Befreiung

Neblige Felder, ein dunkler Wald und eisige Luft. Und mitten drin ich.

Ich war – nachdem ich die letzten Wochen immer nur zwei, drei Kilometer durch’s Dorf gelaufen bin – heute endlich mal wieder im Wald joggen. Und auch wenn es nur eine kurze Strecke war: Es war einfach befreiend. Endlich konnte ich mal den Stress der vergangenen Wochen hinter mich lassen. Fast so schön wie montags, wenn man mit 160 km/h den Frust der Berufsschule wegfährt … 😉

Interessant war übrigens mal der Anblick des gerodeten Waldes. Es ist schon heftig zu sehen, wie viel da jetzt eigentlich abgeholzt wurde. Aber das macht ja alles nichts, nicht wahr? In 50 Jahren zeigt die Aufforstung Erfolg und alles ist wieder so, wie ich’s seit 23 Jahren kenne …
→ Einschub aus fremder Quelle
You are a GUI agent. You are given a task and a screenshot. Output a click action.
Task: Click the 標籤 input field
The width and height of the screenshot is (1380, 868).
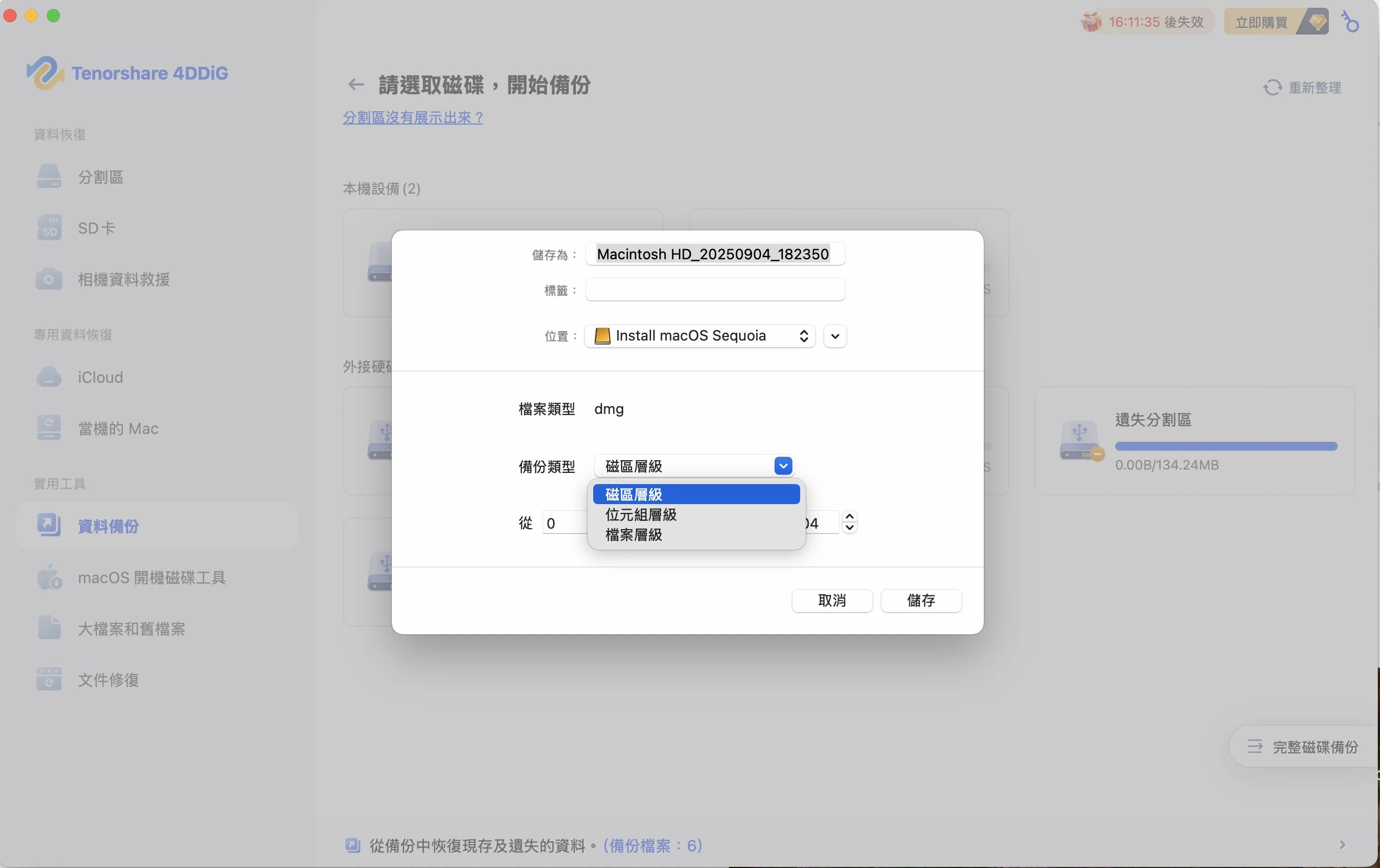coord(715,290)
Die ganze Lauferei eben hatte noch zwei andere Wermutstropfen:

  1. Ich muss jetzt meine Laufschuhe putzen. Könnte mal jemand die ganzen Wege mit ’nem Hochdruckreiniger abgehen? Die Trecker versauen mir alles! Ein Glück, dass ich nicht im Matsch versunken bin!
  2. Ich habe ganze 35 Minuten (!) gebraucht! Das ist viel zu lang! Es wird Zeit, wieder öfter zu laufen.